§ Extrait de la critique
====

Le nouveau Jarmusch est un bastion érigé contre la culture hollywoodienne. Un film nonchalant, attachant et drôle qui nous apprend une leçon sur la valeur de la vie et de la poésie sans forcer le trait.
À première vue, Paterson est une bulle dans laquelle vit Paterson. Le personnage principal, dont le prénom est « vraiment » un homonyme de la ville de naissance y trouve encore une autre correspondance. Car c’est dans cette ville que le grand poète américain William Carlos Williams écrivait son poème épique qu’il a mis plus de trente ans à finir. Le nom du poème ? Paterson évidemment. Donc trois fois Paterson.
Mais quiconque serait tenté de croire que dès le départ, le jeu est joué et que Jarmusch nous ressert un de ces scénarios abscons dont il a la formule – on se rappelle avec une mélancolie amère de « Broken Flowers » par exemple -, se trompe. « Paterson », c’est une fable d’amour subtile et un hymne à la vie faussement léger. C’est le quotidien du couple que forment Paterson et sa jeune femme Laura, une douce rêveuse qui change d’ambition comme elle change les décorations – obsessionnellement noires et blanches – de leur petite maison. C’est-à-dire tout le temps. Ce faisant elle contraste un maximum avec son mari, qui lui, est la constance en personne. Chauffeur de bus dans sa ville natale, il se lève chaque matin de bonne heure, finit son bol de céréales et se rend à son hangar. Le soir quand il rentre, il remet en place sa boîte aux lettres, que Marvin, le bouledogue anglais du couple, se fait un plaisir de renverser jour après jour, dîne avec sa femme et va promener le chien. Sur son chemin, il va boire une bière dans le même bar tous les soirs. Ce qui, en passant, donne lieu à quelques savoureux et empathiques dialogues à la Jarmusch. Et le lendemain, c’est rebelote. La seule chose exceptionnelle dans la vie du triple Patterson, c’est son petit carnet dans lequel il note ses poésies.
Un carnet secret auquel sa femme a parfois accès dans le cadre d’une des rares lectures privées. Néanmoins, Laura travaille Paterson chaque jour pour qu’au moins il fasse des photocopies de ses poèmes. Et il sait que face à la ténacité de son épouse, il ne fait pas le poids. Donc, vers le weekend – le film suit le quotidien du protagoniste sur exactement une semaine – il décide de céder.

====

§ Extraits du matériel
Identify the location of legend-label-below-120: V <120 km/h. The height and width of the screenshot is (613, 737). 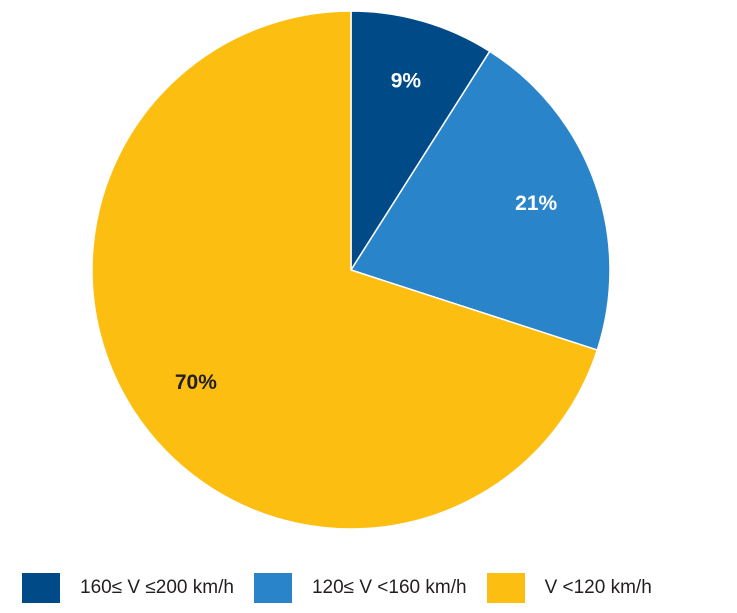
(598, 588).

====

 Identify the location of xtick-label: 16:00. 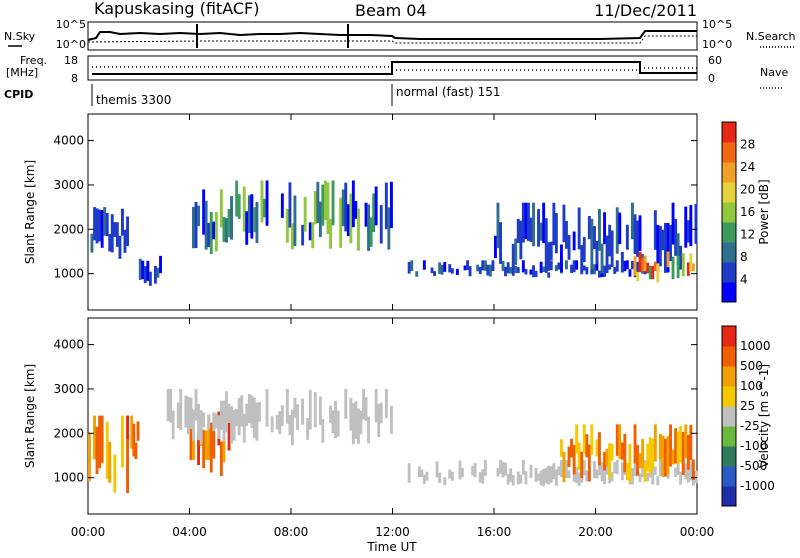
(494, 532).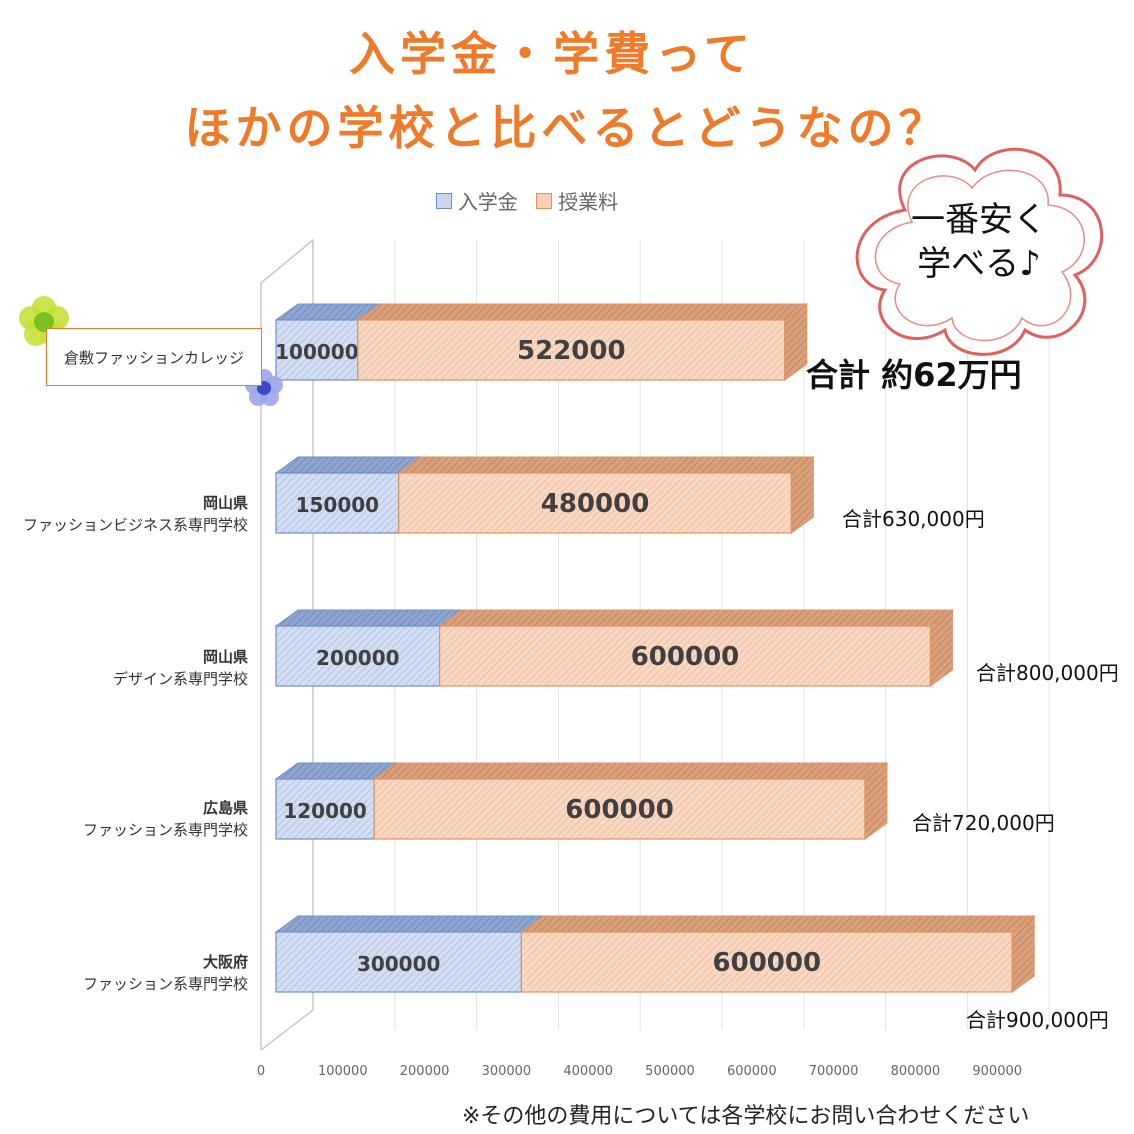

====

§ Questions à traiter
**1.** Relevez, s'il vous plaît, les trois choses qui portent le nom de Paterson selon la critique.
**2.** Extrayez de la critique, mot pour mot, le passage qui s'ouvre sur les mots contenant "À première vue, Paterson" et se clôt sur "trois fois Paterson.".
**3.** Répondez à ces questions d'après la critique :
(a) Quelles couleurs ont les décorations que Laura change sans cesse ?
(b) Quel métier exerce Paterson dans sa ville natale ?
(c) Sur quelle durée le film suit-il le quotidien du protagoniste ?
Appuyez-vous uniquement sur la critique, sans recourir au matériel.

§ Solutions proposées
**1.** Le personnage principal, la ville où il est né, et le poème épique de William Carlos Williams.

**2.**
À première vue, Paterson est une bulle dans laquelle vit Paterson. Le personnage principal, dont le prénom est « vraiment » un homonyme de la ville de naissance y trouve encore une autre correspondance. Car c’est dans cette ville que le grand poète américain William Carlos Williams écrivait son poème épique qu’il a mis plus de trente ans à finir. Le nom du poème ? Paterson évidemment. Donc trois fois Paterson.

**3.**
(a) Noires et blanches.
(b) Chauffeur de bus.
(c) Exactement une semaine.